2007, sambuca, bus stop, glow stick, 3AM tagged photo notification. Having flashbacks yet? We all have cringe inducing photos online. If you’re smart you’ve already untagged yourself so your mother-in-law doesn’t see the legacy of your freshers week.
In 2017, recruitment company CareerBuilder said that 70% of employers use social media to screen candidates. However, this actually goes against the mammoth EU data law introduced in 2018 – #tbt GDPR. And while it goes against the rules, we’re sure you’ve all seen people doing it at work.
A common clause in employment contracts is that employees shouldn’t post anything online that reflects poorly on their employer. This could also mean posts you made in the past, before you even worked at your current job!
So maintaining your online presence is essential. Here are a few ways to edit your past, even if you can’t edit the tattoo you got on that fateful night in 2007.
Even if you want to scrub your Facebook, you might want to keep the evidence for
blackmailing your friends
So first, go to your Facebook settings.
Select ‘your Facebook information’.
Select ‘Download’ from the list of options.
You will then have a complete history of your Facebook data.
Some social media sites like Twitter let you use third-party apps to bulk delete your history. Facebook doesn’t allow apps to access your posts, but it will still let you bulk delete posts.
On the Facebook desktop site:
Go to your profile.
Select ‘Manage posts’.
The next screen shows your own posts as well as the posts you’ve been tagged in.
Use the ‘Filters’ button to jump to a particular year.
Then select the posts you want to get rid of and click ‘Next‘.
The final screen lets you hide posts you’re tagged in and delete your posts.
If you’re using the Facebook app on your phone or tablet then the process is very similar, only streamlined. You can just select ‘Manage posts’ from the top left drop down menu, under the three dots. You’re then at the same year filtering screen as the desktop.
You can even undo your old likes on Facebook if you think your employer will dig that deep into your past! Just open the ‘Activity log’ on desktop or on the app to see all your old likes.
Twitter is open to third-party apps and developers, which means there are countless apps to help you edit your past.
Like we said with Facebook, you might want to download your tweet history beforehand. Even if your takes were too hot for your employers, you might still want the memories.
To save old tweets:
Go to the settings page.
Click ‘Your Twitter data’ and then ‘Download’ to get an archive of your data.
Follow the instructions to download the archive.
TweetDelete is one of the most popular tools used to bulk delete old tweets. It lets you wipe tweets older than a certain date (a month, a year, five years etc), or tweets including keywords.
Using the paid version you can delete all of your tweets in one go.
There are a lot of apps like TweetDelete and they’re all straightforward to use, just follow the instructions.
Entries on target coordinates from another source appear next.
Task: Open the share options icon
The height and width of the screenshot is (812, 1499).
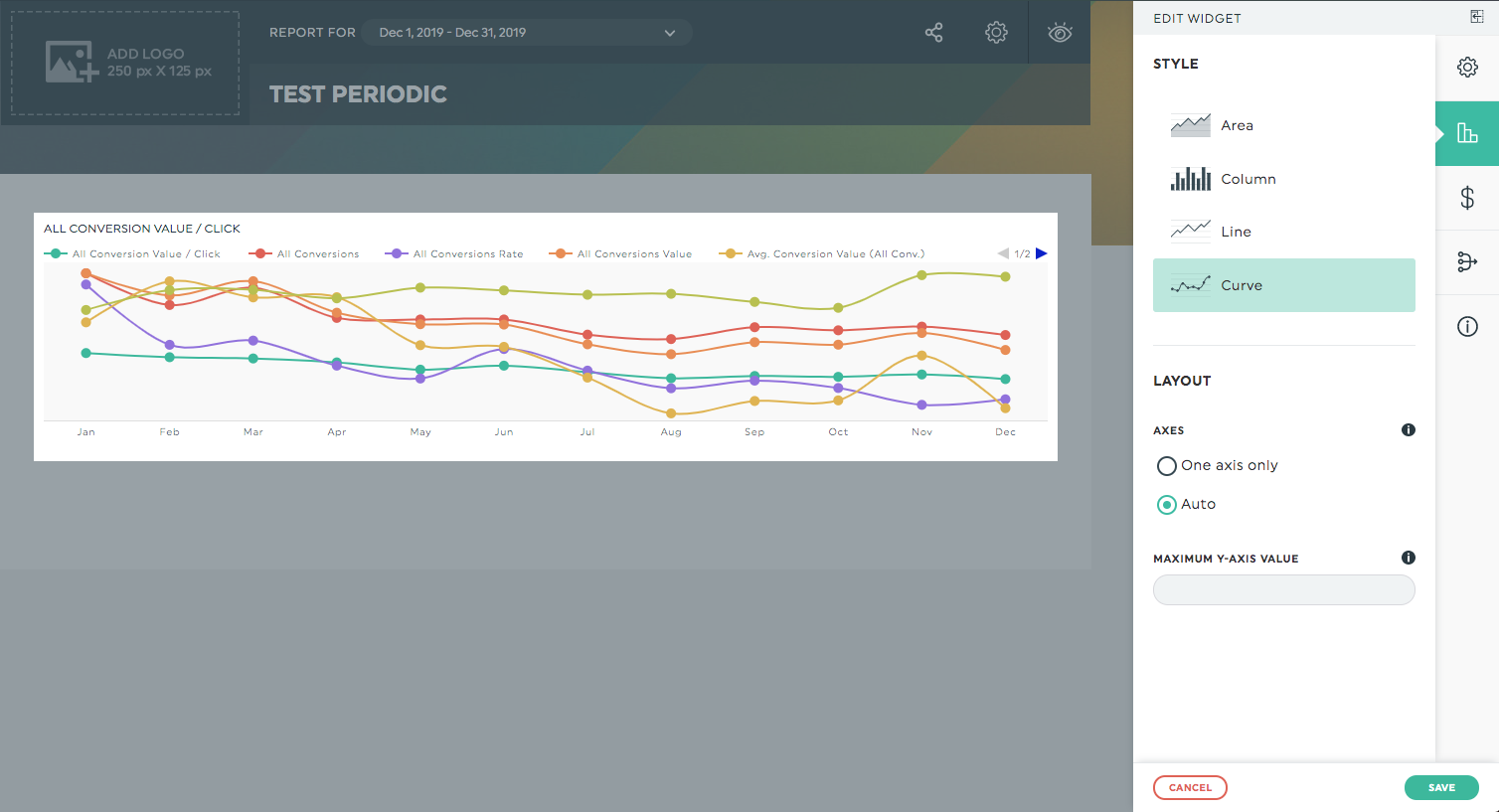Action: 933,32
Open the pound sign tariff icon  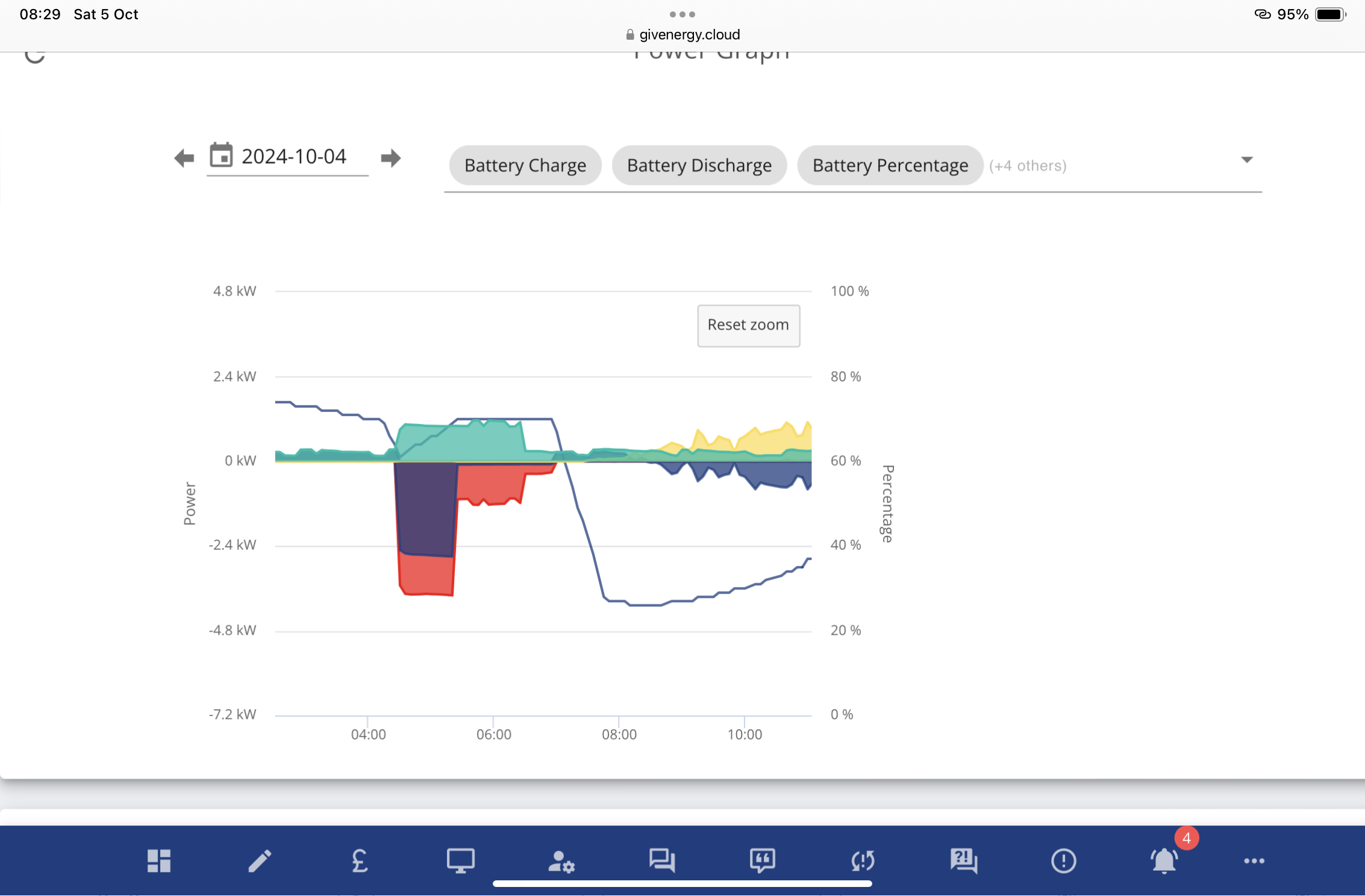360,860
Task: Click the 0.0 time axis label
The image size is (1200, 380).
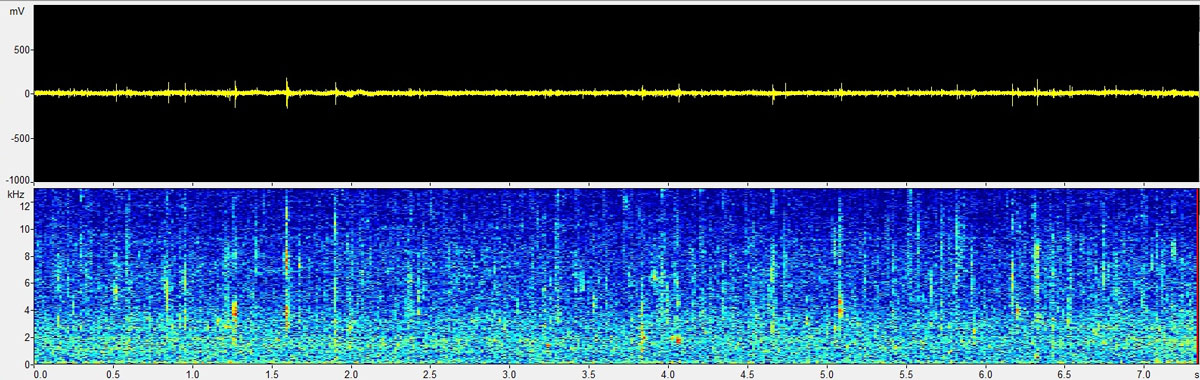Action: [x=40, y=373]
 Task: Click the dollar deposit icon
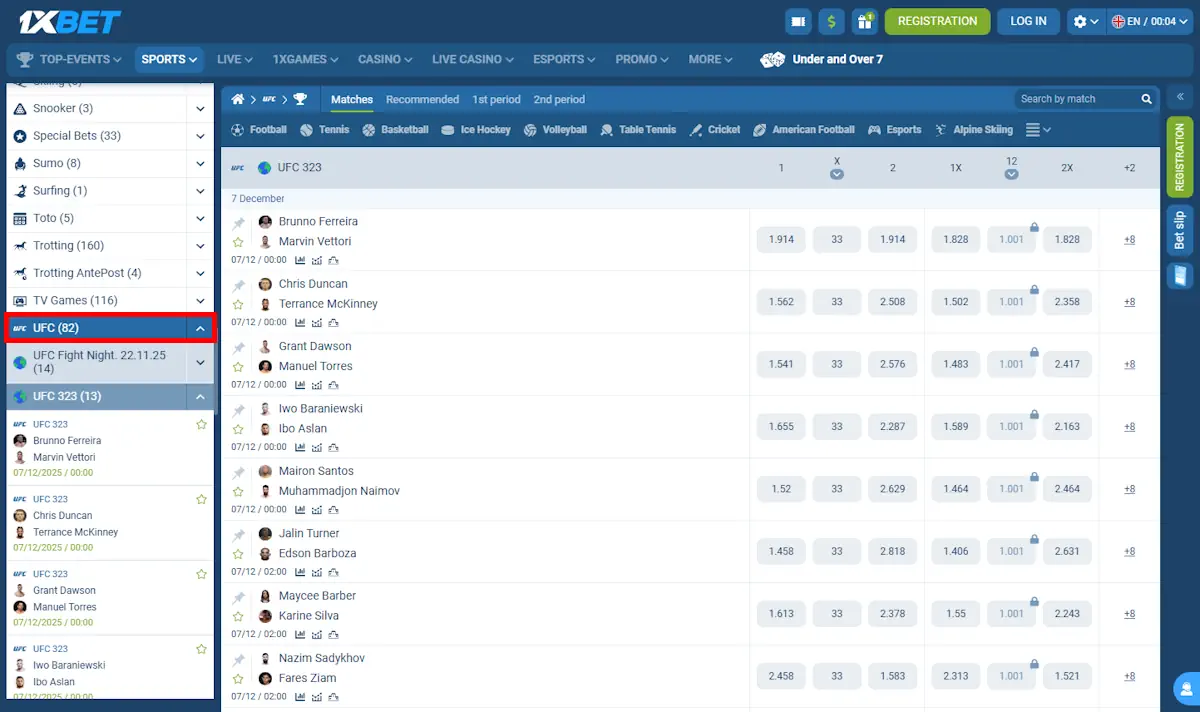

Side note: Twitter only allows third-party app access to your most recent 3,200 tweets. If you need to go back further than that, you’ll need to get creative. TweetDelete can use a downloaded copy of your Twitter archive to locate and delete everything you’ve ever tweeted.
Unfortunately, the options for bulk-deleting Instagram posts are very limited. Like Twitter and Facebook, you can download your archive before you start deleting. On desktop go to Settings then Privacy and Security, and finally select ‘Request Download‘.
To delete posts you need to do this through the mobile app.
- Go to your profile and tap on any picture or video.
- Then tap the three dots on the top right.
- You can then Delete or Archive it (hide it from everyone but you).
You can also delete your comments by swiping left over a comment to bring up the delete symbol on the right hand side.